THE REQUEST :: Copy the stretch of data from the line containing "Given: Choose the Eraser tool in left toolbar" through the line containing "1400x852 pixels. tap(625, 808)", with both of those lines included, and keep every line unchanged.

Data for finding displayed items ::
────────────────
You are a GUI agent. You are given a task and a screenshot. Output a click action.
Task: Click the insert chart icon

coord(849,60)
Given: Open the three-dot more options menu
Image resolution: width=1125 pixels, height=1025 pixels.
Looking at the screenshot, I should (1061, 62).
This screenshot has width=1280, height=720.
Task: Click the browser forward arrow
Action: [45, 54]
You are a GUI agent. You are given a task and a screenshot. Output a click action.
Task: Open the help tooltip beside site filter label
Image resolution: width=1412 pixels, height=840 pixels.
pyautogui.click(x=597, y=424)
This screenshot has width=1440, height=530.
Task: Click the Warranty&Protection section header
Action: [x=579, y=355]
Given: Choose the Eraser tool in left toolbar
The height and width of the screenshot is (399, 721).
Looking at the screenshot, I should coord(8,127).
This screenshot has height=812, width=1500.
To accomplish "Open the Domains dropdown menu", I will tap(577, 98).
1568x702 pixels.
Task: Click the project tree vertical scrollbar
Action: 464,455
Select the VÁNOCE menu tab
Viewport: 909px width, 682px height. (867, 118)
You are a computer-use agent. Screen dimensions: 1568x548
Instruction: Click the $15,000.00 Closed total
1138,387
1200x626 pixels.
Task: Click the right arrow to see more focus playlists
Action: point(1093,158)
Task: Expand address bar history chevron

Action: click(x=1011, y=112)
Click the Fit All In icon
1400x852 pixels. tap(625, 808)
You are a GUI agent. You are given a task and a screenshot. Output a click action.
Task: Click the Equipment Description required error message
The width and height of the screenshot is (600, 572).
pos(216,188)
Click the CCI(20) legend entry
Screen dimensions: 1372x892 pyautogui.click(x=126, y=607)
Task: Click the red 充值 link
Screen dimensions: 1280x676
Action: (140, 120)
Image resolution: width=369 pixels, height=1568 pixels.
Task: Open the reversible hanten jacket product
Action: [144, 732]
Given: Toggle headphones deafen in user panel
────────────────
TASK RESULT ::
Given: Choose the Eraser tool in left toolbar
The height and width of the screenshot is (399, 721).
Looking at the screenshot, I should coord(8,127).
This screenshot has height=812, width=1500.
To accomplish "Open the Domains dropdown menu", I will tap(577, 98).
1568x702 pixels.
Task: Click the project tree vertical scrollbar
Action: 464,455
Select the VÁNOCE menu tab
Viewport: 909px width, 682px height. (867, 118)
You are a computer-use agent. Screen dimensions: 1568x548
Instruction: Click the $15,000.00 Closed total
1138,387
1200x626 pixels.
Task: Click the right arrow to see more focus playlists
Action: point(1093,158)
Task: Expand address bar history chevron

Action: click(x=1011, y=112)
Click the Fit All In icon
1400x852 pixels. tap(625, 808)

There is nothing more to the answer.